Wijzigingswet Luchtvaartwet met betrekking tot luchtvervoersvergunningen
Wet van 8 november 1993, houdende wijziging van de Luchtvaartwet met betrekking tot luchtvervoersvergunningen
Wij Beatrix, bij de gratie Gods, Koningin der Nederlanden, Prinses van Oranje-Nassau, enz. enz. enz.
Allen, die deze zullen zien of horen lezen, saluut! doen te weten:
Alzo Wij in overweging genomen hebben, dat het noodzakelijk is het in de Luchtvaartwet neergelegde stelsel voor Luchtvervoersvergunningen aan te passen aan het bepaalde in verordening (EEG) nr. 2407/92 van de Raad van de Europese Gemeenschappen van 23 juli 1992 betreffende de verlening van exploitatievergunningen aan luchtvaartmaatschappijen (PbEG L 240).

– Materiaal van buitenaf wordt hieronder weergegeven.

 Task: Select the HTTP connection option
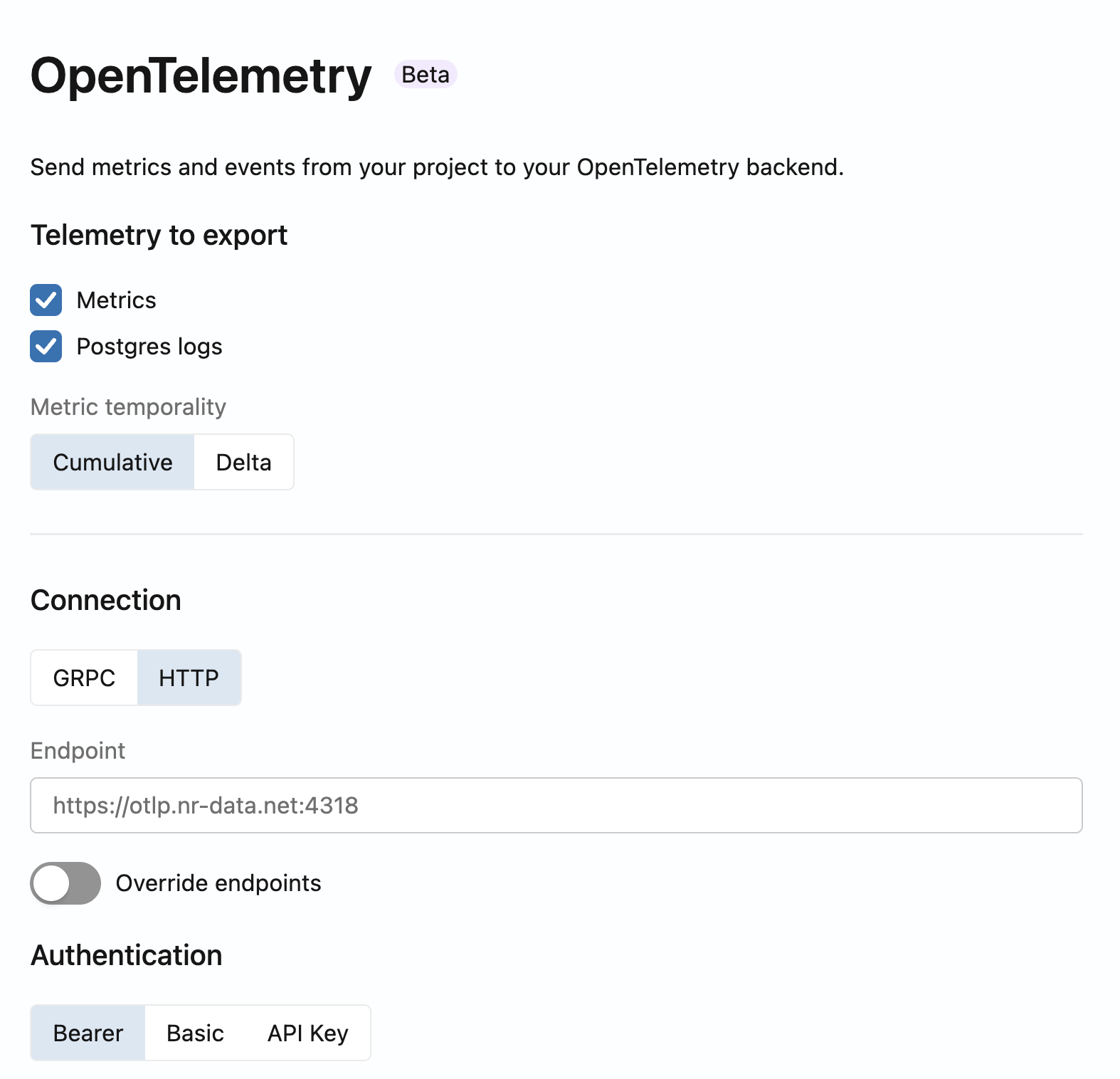click(189, 678)
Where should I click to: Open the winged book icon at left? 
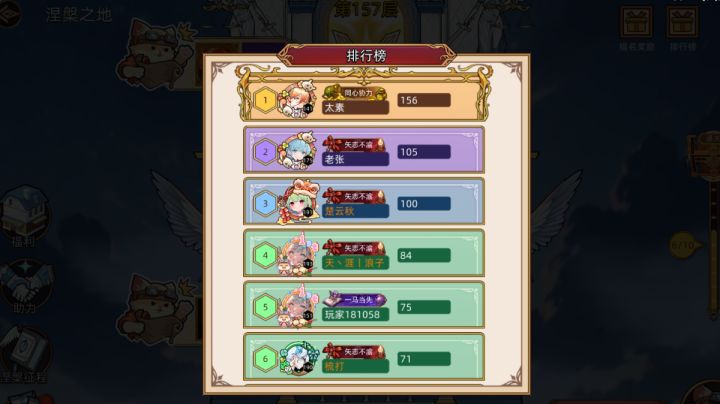26,350
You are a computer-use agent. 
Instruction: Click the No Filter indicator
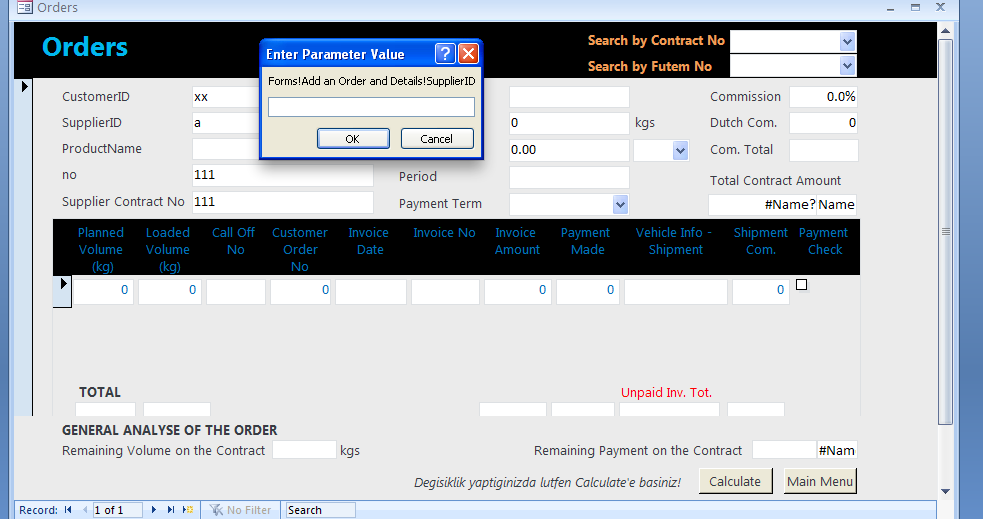click(240, 510)
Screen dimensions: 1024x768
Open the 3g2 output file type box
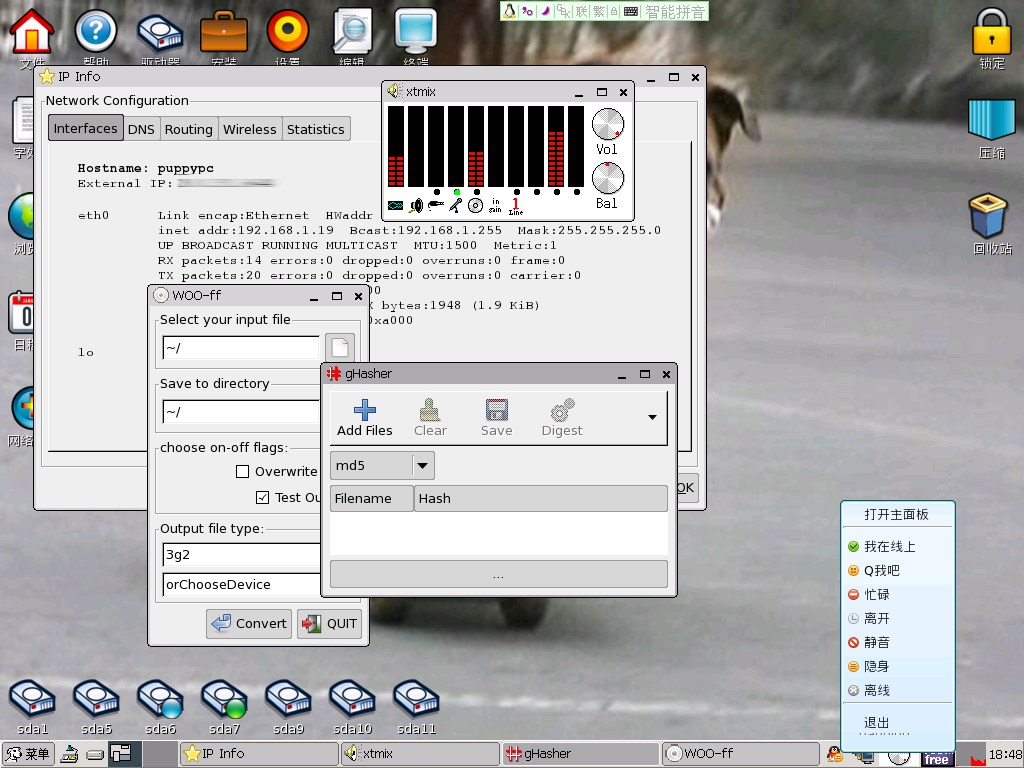point(241,555)
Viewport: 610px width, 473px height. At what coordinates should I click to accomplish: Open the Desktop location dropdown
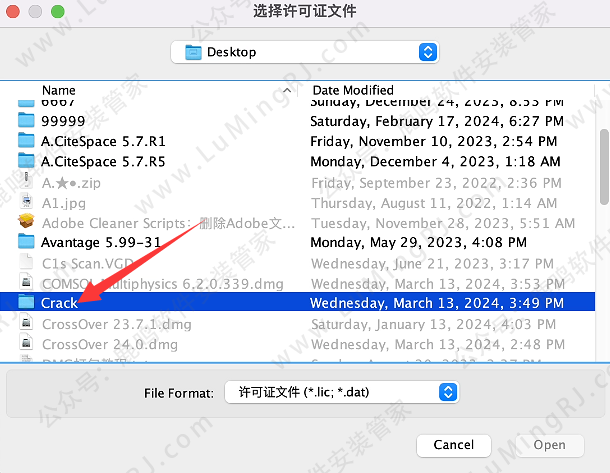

Zo is het, dat Wij, de Raad van State gehoord, en met gemeen overleg der Staten-Generaal, hebben goedgevonden en verstaan, gelijk Wij goedvinden en verstaan bij deze:
Artikel I
[Bevat wijzigingen in andere regelgeving.]
Artikel II
Vrijstellingen, in individuele gevallen verleend op basis van artikel 16, zesde lid, zoals dat luidde voor de inwerkingtreding van deze wet, worden geacht ontheffingen te zijn, verleend krachtens artikel 16d, eerste lid.
Artikel III
Deze wet treedt in werking met ingang van de dag na de datum van uitgifte van het Staatsblad waarin zij wordt geplaatst. Artikel I, aanhef en onder A, wat betreft het vervallen in artikel 16 van het cijfer een van het eerste lid en het tweede tot en met vijfde lid, en onder B, wat betreft de artikelen 16a en 16b, werkt terug tot en met 1 januari 1993.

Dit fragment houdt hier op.